[Exercise aim]
Write the lines of the items below as a JSON list of strings, one string per line, skipping blank lines and leaving out the pictures.

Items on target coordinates

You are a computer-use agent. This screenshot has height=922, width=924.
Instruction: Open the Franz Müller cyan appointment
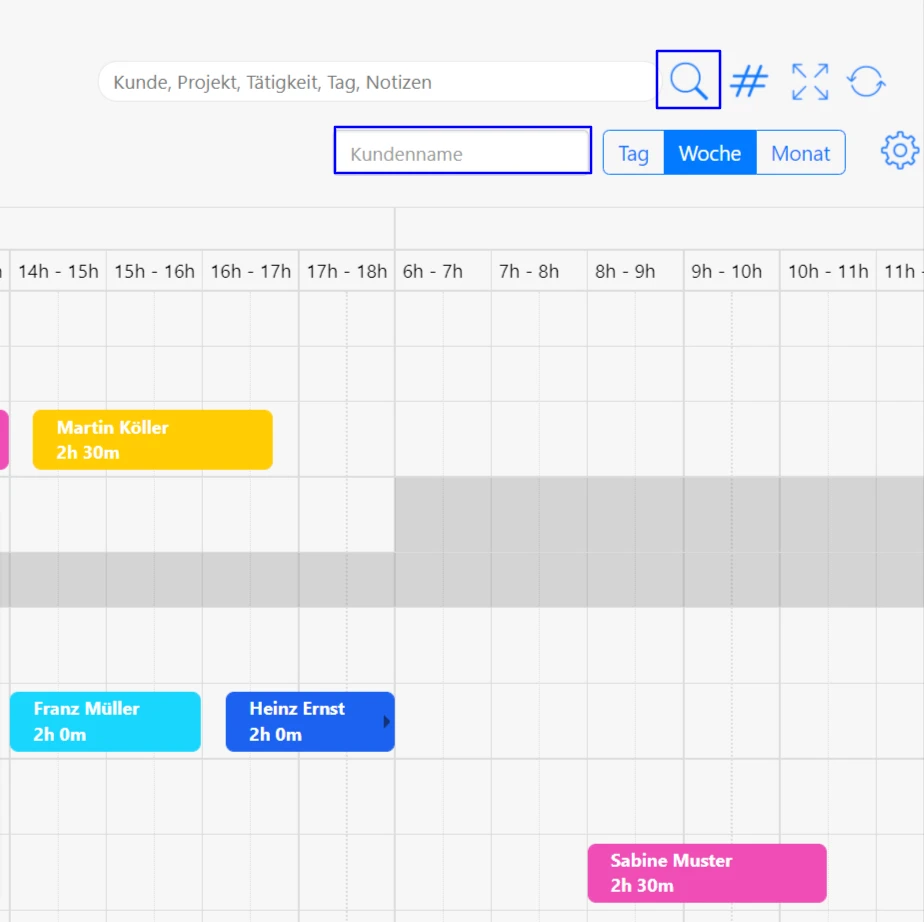(105, 722)
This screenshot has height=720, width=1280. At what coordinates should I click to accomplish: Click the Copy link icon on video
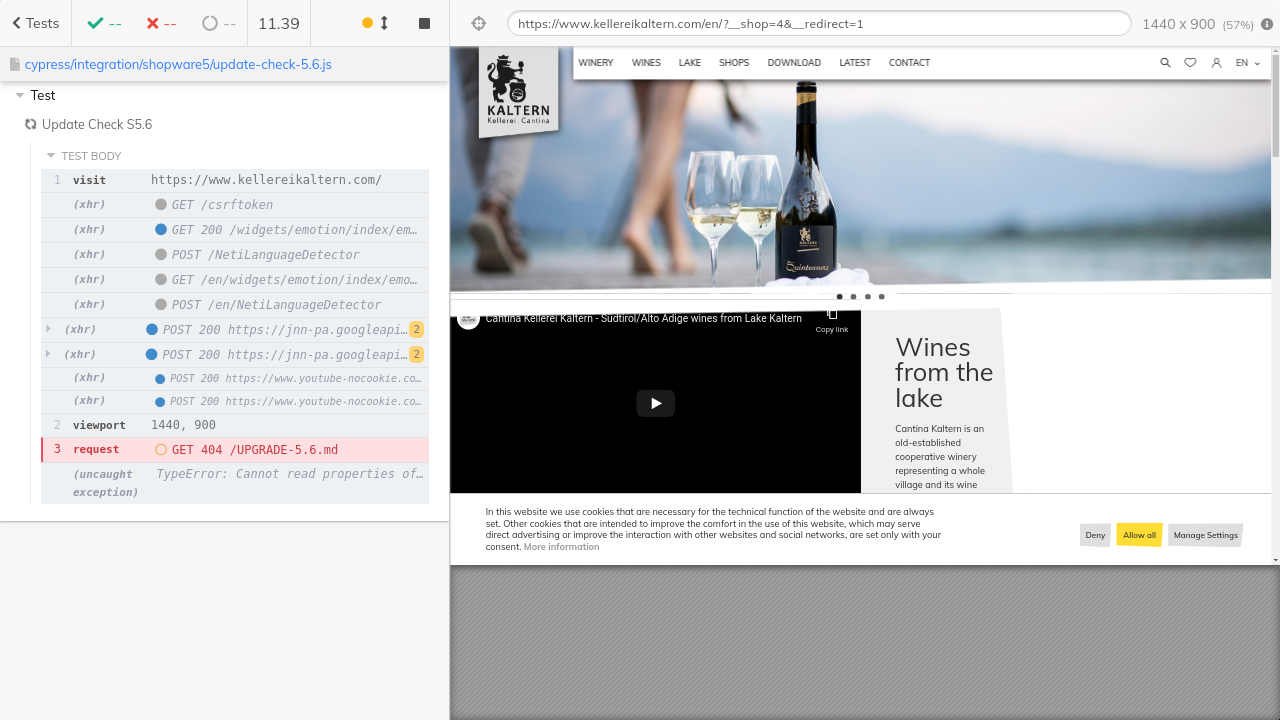[832, 317]
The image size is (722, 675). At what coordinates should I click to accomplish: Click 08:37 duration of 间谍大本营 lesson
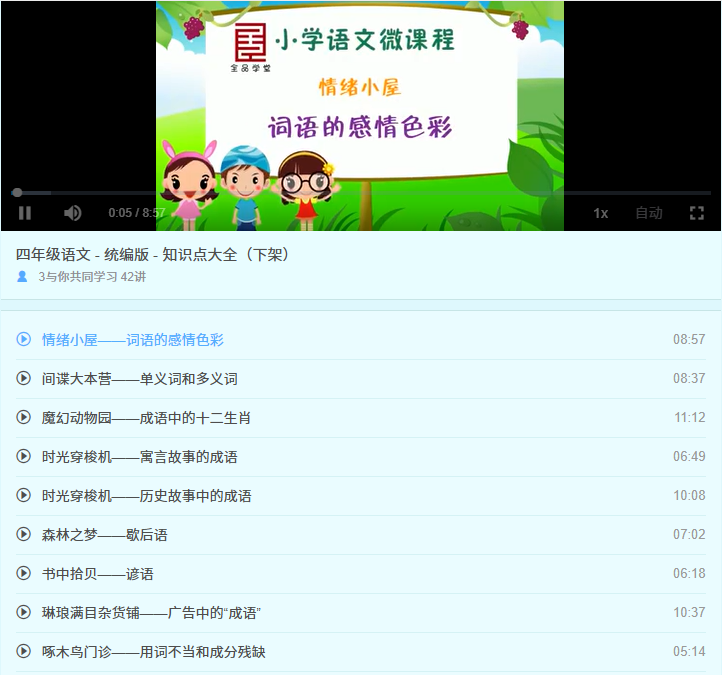tap(689, 379)
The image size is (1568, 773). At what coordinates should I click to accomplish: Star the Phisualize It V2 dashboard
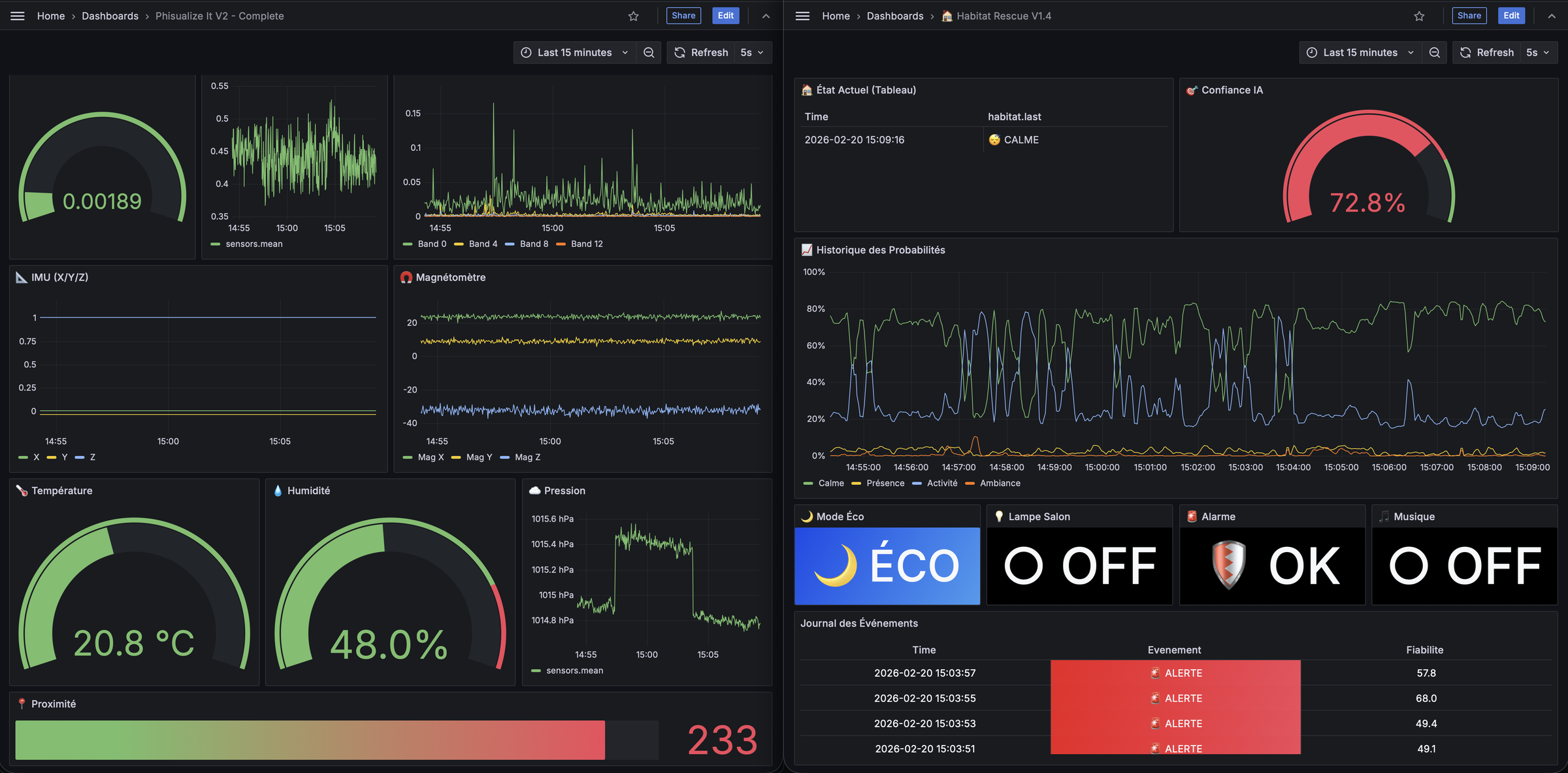click(633, 16)
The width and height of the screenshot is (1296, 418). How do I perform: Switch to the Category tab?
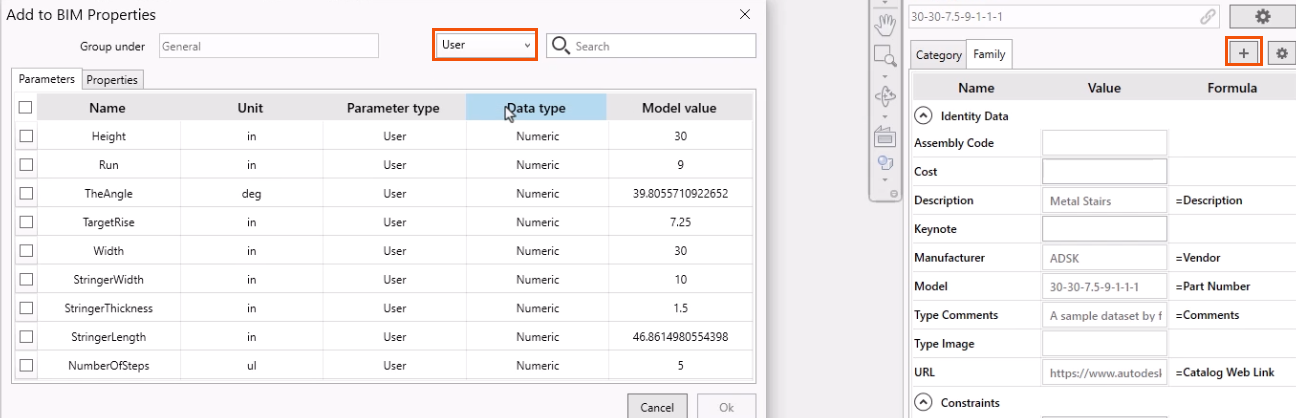tap(938, 55)
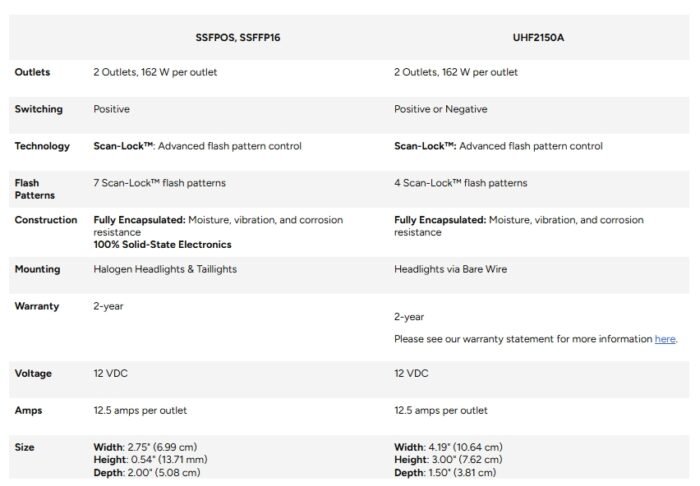Select the Warranty row label

(x=37, y=306)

[Solved problem]
[
  "You are a computer-use agent. This screenshot has height=922, width=924.",
  "Instruction: Open the Franz Müller cyan appointment",
  "(105, 722)",
  "This screenshot has height=720, width=1280. At what coordinates should I click to accomplish: Click the Copy link icon on video",
  "[832, 317]",
  "The image size is (722, 675). At what coordinates should I click to accomplish: Click 08:37 duration of 间谍大本营 lesson",
  "tap(689, 379)",
  "The image size is (1568, 773). At what coordinates should I click to accomplish: Star the Phisualize It V2 dashboard",
  "click(633, 16)",
  "The width and height of the screenshot is (1296, 418). How do I perform: Switch to the Category tab?",
  "tap(938, 55)",
  "Select the Warranty row label",
  "(x=37, y=306)"
]